Porto Velho, RO – Nesta terça-feira, 3 de junho, durante sessão na Câmara de Vereadores onde foi aprovado o reajuste salarial para profissionais da educação e agentes comunitários de saúde, o prefeito Léo Moraes voltou a adotar seu tom habitual: inflamado, político e cheio de ataques à gestão anterior. Segundo ele, ao assumir a prefeitura, percebeu que o que foi feito antes de sua chegada foi “mais maquiagem do que trabalho”.
A acusação, no entanto, se choca com a realidade vivida pela população. Após cinco meses de mandato, Léo Moraes vem acumulando promessas não cumpridas, entregas atrasadas e apropriações indevidas de ações herdadas, enquanto culpa seus antecessores por praticamente tudo.
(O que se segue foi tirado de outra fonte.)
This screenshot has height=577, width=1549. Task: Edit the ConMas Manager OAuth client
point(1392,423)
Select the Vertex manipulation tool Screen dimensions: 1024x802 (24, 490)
O discurso já não convence tanto quanto antes.
Prometeu, gravou vídeo, mas não entregou
Em maio, ao criticar o site de notícias Rondônia Agora — um dos poucos veículos que não se alinham à sua comunicação — Léo afirmou que o motivo do ar-condicionado da nova rodoviária ainda não estar funcionando era culpa da gestão passada. No próprio vídeo, o prefeito mostrou que o problema era apenas ligar o quadro de energia. Um mês se passou e os usuários da rodoviária continuam enfrentando o calor. Seis meses de gestão e o prefeito ainda não conseguiu sequer ligar um ar-condicionado.
Outro caso que gerou indignação é o do ônibus inclusivo para crianças com Transtorno do Espectro Autista (TEA). Em 21 de fevereiro, Léo divulgou um vídeo dirigindo o veículo como se fosse uma grande novidade, quando na verdade a contratação foi feita na gestão anterior. Agora, a realidade veio à tona: as Mães Atípicas de Porto Velho publicaram uma nota cobrando soluções, afirmando que “a realidade está muito aquém da promessa”. Elas denunciam que o ônibus não está funcionando como deveria e que as famílias continuam sem atendimento.
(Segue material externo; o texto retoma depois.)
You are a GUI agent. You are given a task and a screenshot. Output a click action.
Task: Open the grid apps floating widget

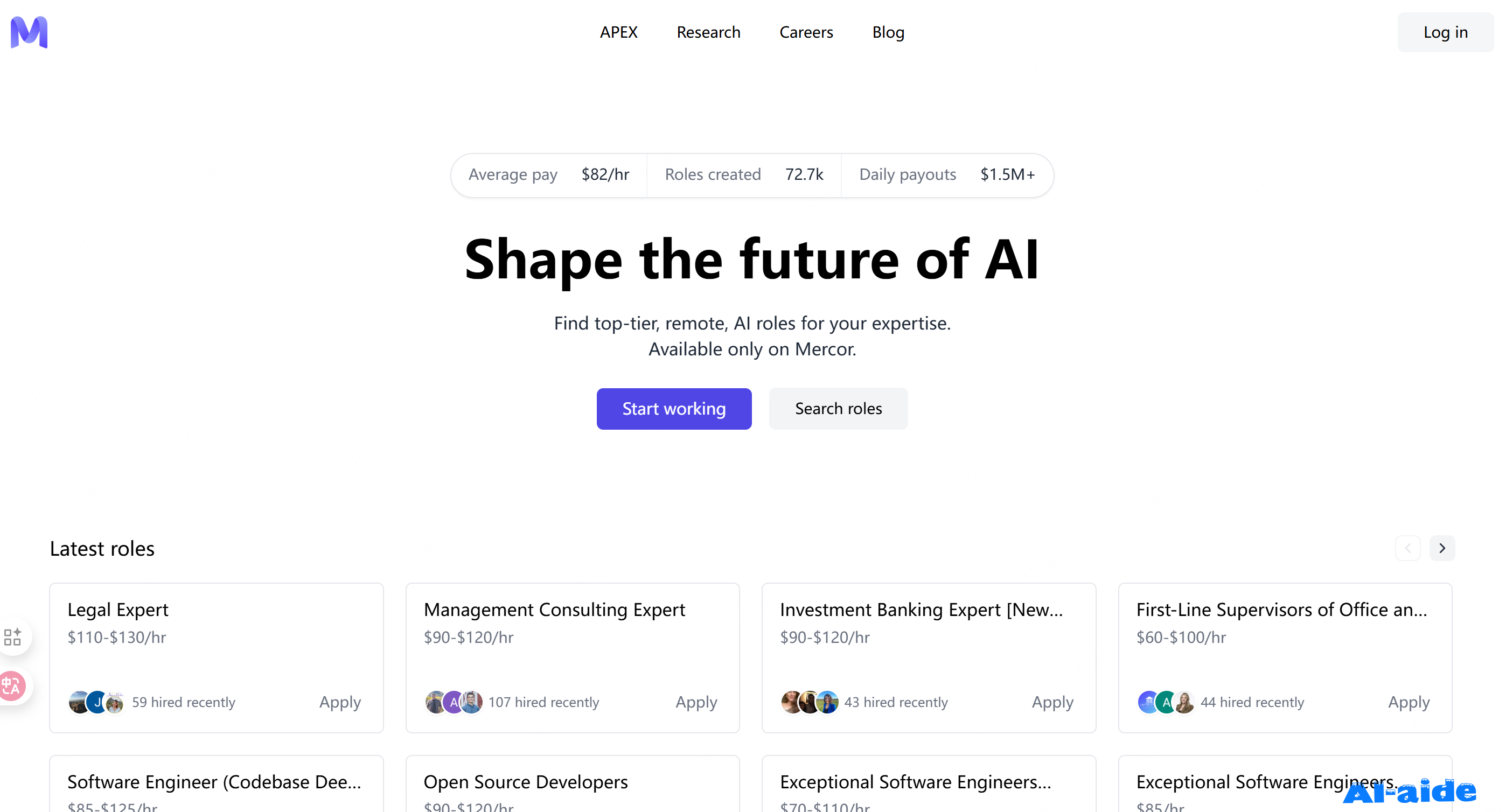pyautogui.click(x=12, y=636)
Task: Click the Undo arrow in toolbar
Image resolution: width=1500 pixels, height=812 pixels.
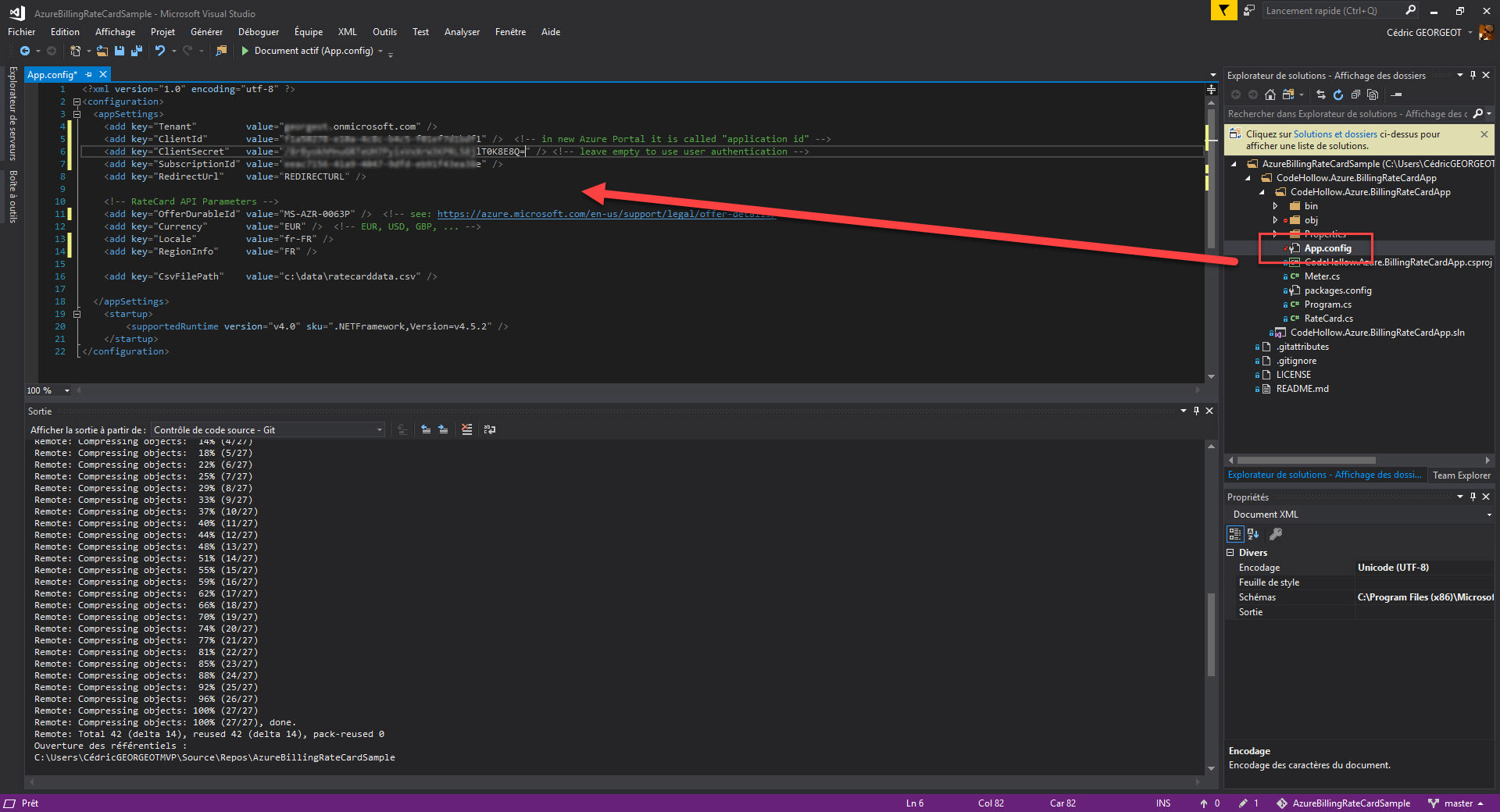Action: (x=159, y=51)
Emergência na saúde e obra inacabada
Em 29 de janeiro, o prefeito decretou situação de emergência na saúde, convocando toda a imprensa para divulgar a medida. Na prática, até agora, nenhuma grande mudança ocorreu. As UPAs continuam lotadas, agora inclusive sem pediatras, e famílias aguardam até 6 horas por atendimento infantil.
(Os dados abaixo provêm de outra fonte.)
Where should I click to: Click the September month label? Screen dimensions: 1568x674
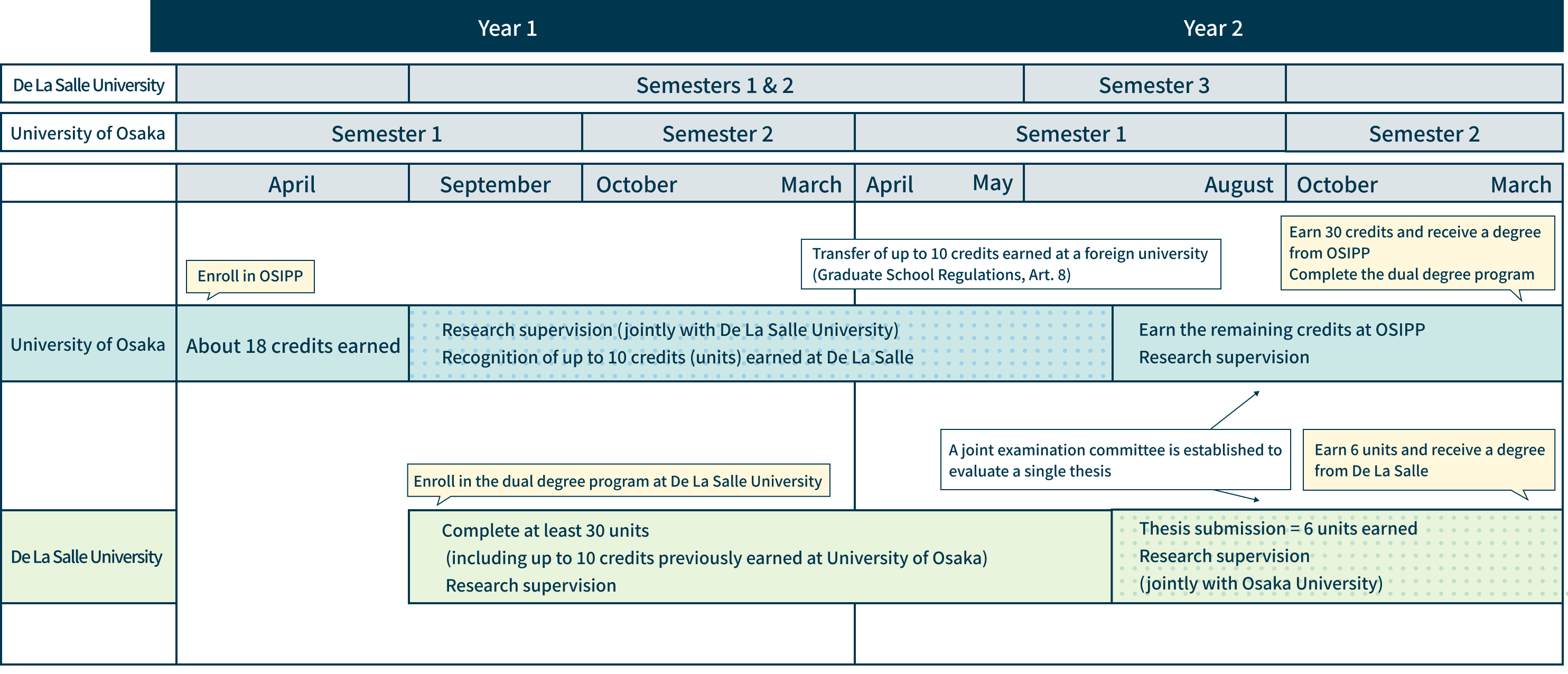pyautogui.click(x=495, y=184)
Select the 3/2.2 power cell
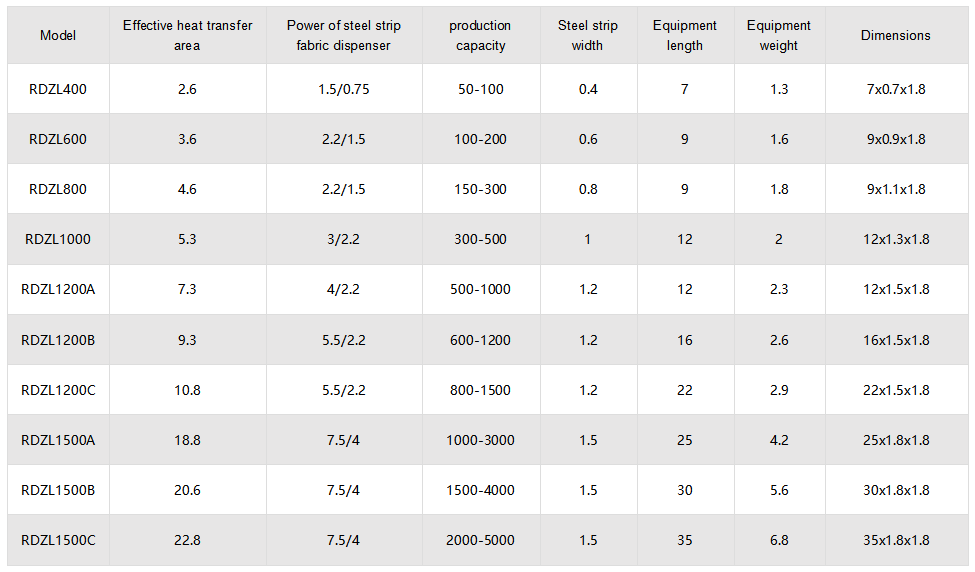 click(x=343, y=239)
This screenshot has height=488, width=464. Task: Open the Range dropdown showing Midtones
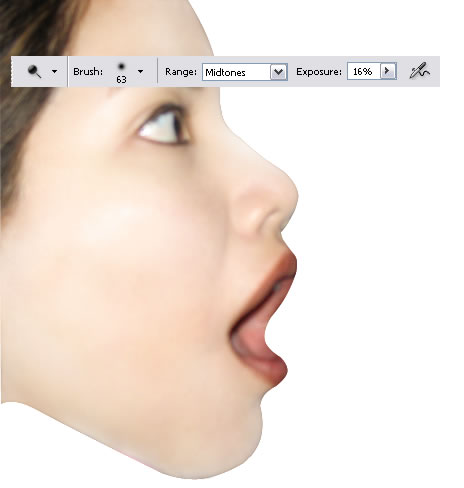tap(244, 72)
Outro símbolo do “marketing de ação” da gestão Léo Moraes é o caso da avenida Rio de Janeiro com Guaporé. Em seu primeiro dia útil como prefeito, 2 de janeiro, ele gravou um vídeo dizendo que estava resolvendo o problema de alagamento no local. Cinco meses depois, o serviço não foi concluído. Em 3 de abril, ele voltou à área após a chuva cessar, disse que “não alagava mais”, mas não mostrou a vala imensa que permanece aberta, deixando a população em risco e sem solução definitiva.
Maquiagem oficial
Para muitos, o prefeito que acusa os outros de maquiar a cidade, tornou-se o principal maquiador institucional de Porto Velho. Com discursos inflamados, vídeos bem produzidos e muita propaganda, tenta encobrir a falta de entregas concretas e assumir créditos de iniciativas anteriores.
Enquanto isso, a população sente no dia a dia o peso da ineficiência, da demora e das promessas vazias. O discurso do passado já não basta quando o presente exige trabalho real.